My first was a surprise. The best surprise of my life, in retrospect; quite earth shattering at the time. I remember feeling attached to our little boy from when I saw him at 12 weeks on the scan. Finding out his gender at 18 weeks made me imagine having a son and he felt like my son. But did it feel real? Did I feel like I was carrying a baby? Not really! Not till the moment he was placed onto my stomach screaming and furious after being born by forceps in theatre. Even when the doctors told me his head was out, I don't think I was quite mentally prepared for having an actual real life baby. The moment I first heard his criesa and reached down to feel his scrunched up angry little face, that's when it finally dawned on me, I had a baby!

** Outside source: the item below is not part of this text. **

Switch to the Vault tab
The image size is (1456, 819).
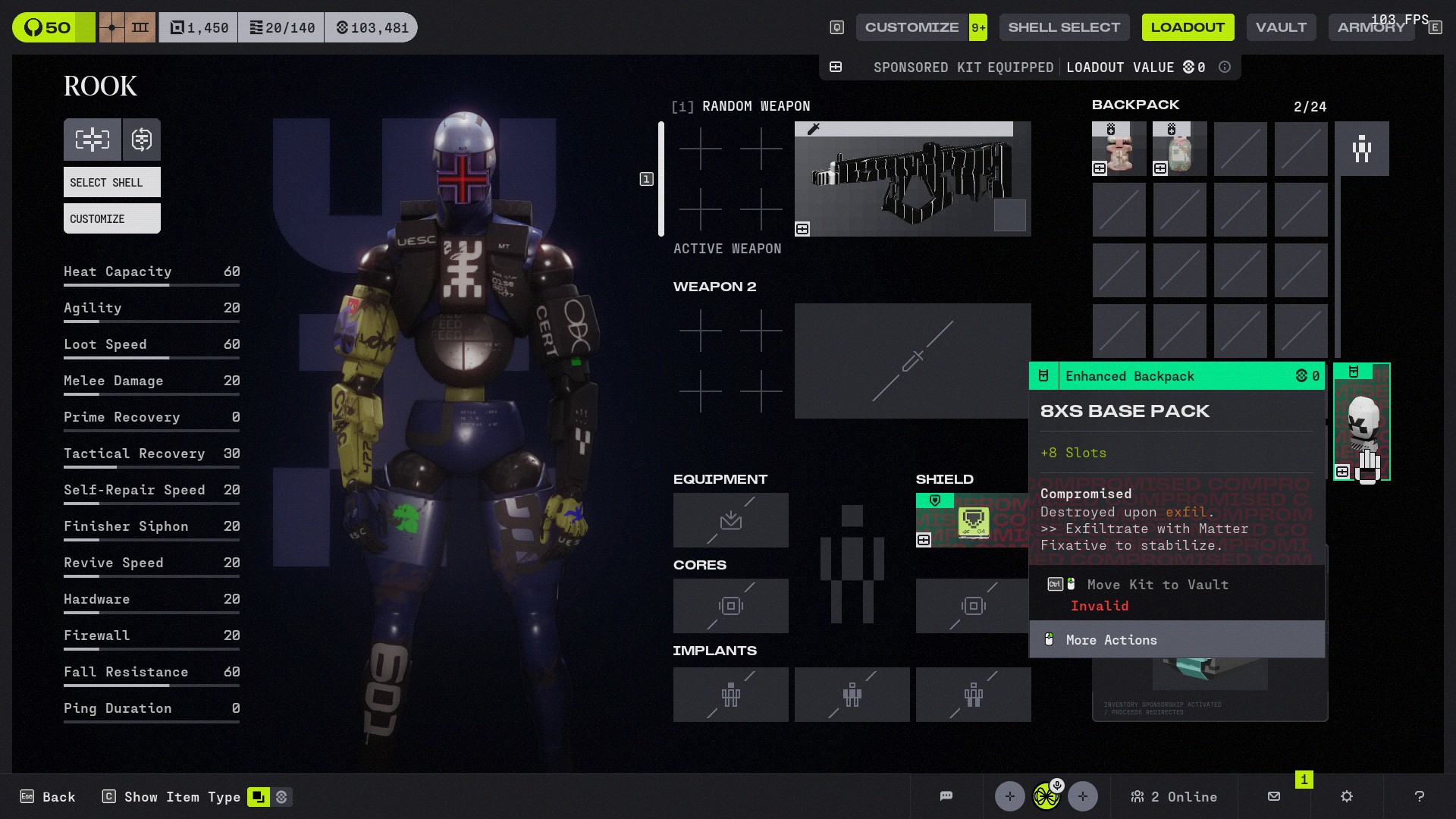tap(1280, 27)
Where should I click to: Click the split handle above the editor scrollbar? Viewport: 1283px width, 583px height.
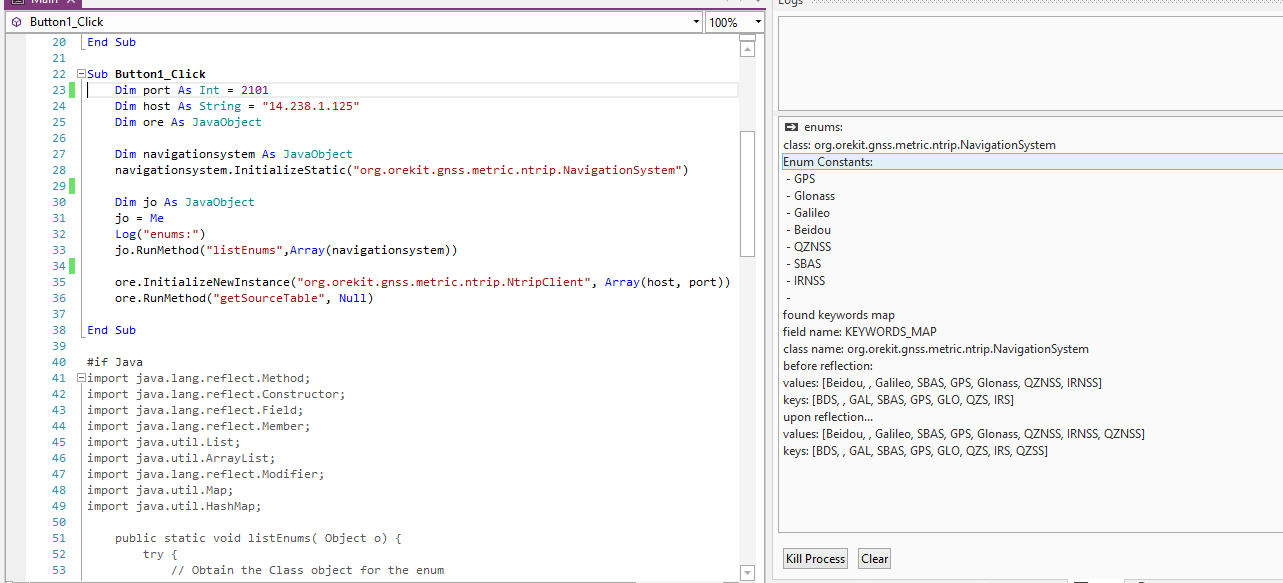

This time, after experiencing it all with my son, it already feels real. I love this little girl as much as I love him and imagine her as a tiny version of him as a newborn, kicking and twisting in there. I only feel this way because I've already experienced it though. It's such a different experience this time round!

Good luck for the rest of your pregnancy and I hope you have the healthiest happiest nine months!

x
 
Congratulations.

I'm 10 weeks now and it still hasn't hit me. Maybe when I go for my 12 week scan, I will realize it?
 
for your great replys.

reeshy thank you, that is good to know:)

Yes this is a natural conception or actually I believe it is supernatural: a real miracle.

Since I had an ectopic pregnancy 7 years ago I imagine that just seeing life IN my uterus will make it all more real. But the scan wont be till next week.

A

First of all...CONGRATULATIONS!!! I'm in the same boat as you. Had an ectopic 7 years ago and we found out last week that we are expecting. I went to the Dr yesterday but he said it was too early to do any sort of scan. I have an ultrasound scheded for two days before easter. My parents are coming to visit for easter and I have eggs with pacifiers in them with a little strip of paper that says "I'll be home for Christmas, Grandma/Grandpa" since we're going there for Xmas. I'm so excited to see their reactions!
 
Just wanted to wish you a h&h 9 months. I think after my scan it started feeling real!
 
Thank you everyone, you are sooo sweet.

Mod19 that is so amazing. Congratulations. I am also having a visit from my parents for easter. What a great idea with the eggs. I will also be celebrating with my parents this coming Christmas:)

How AWESOME with two children. Come to think of it now, I once had a glimpse (an imagination) of being at my parents home. It was Chistmas A Little girl in red dress was standing in the hall and another little girl behind her. Now you just reminded me of this image. Maybe it was an image of the future.

Amber
 
Massive congratulations!! I hope you have a happy and healthy 9 months x
 
When's your next visit? Unfortunately my levels are low and I now get to grace my presence at the Dr every other day to check and make sure they're rising appropriately. Ugh! And I got put on progesterone. I'm hoping I just ovulated late and its nothing serious. Was really hoping to have a scan for the parents but if I'm a week behind what I thought I was the eggs will have to do.
 
I'm now over 13 weeks and I STILL haven't come to accept it. I'm guessing once I feel him/her moving around.. that it will feel more real to me. But even though I've seen him/her moving around on the scans, I just don't seem to have made the connection. LoL. Hopefully soon. I am accepting it more now.. but just not fully.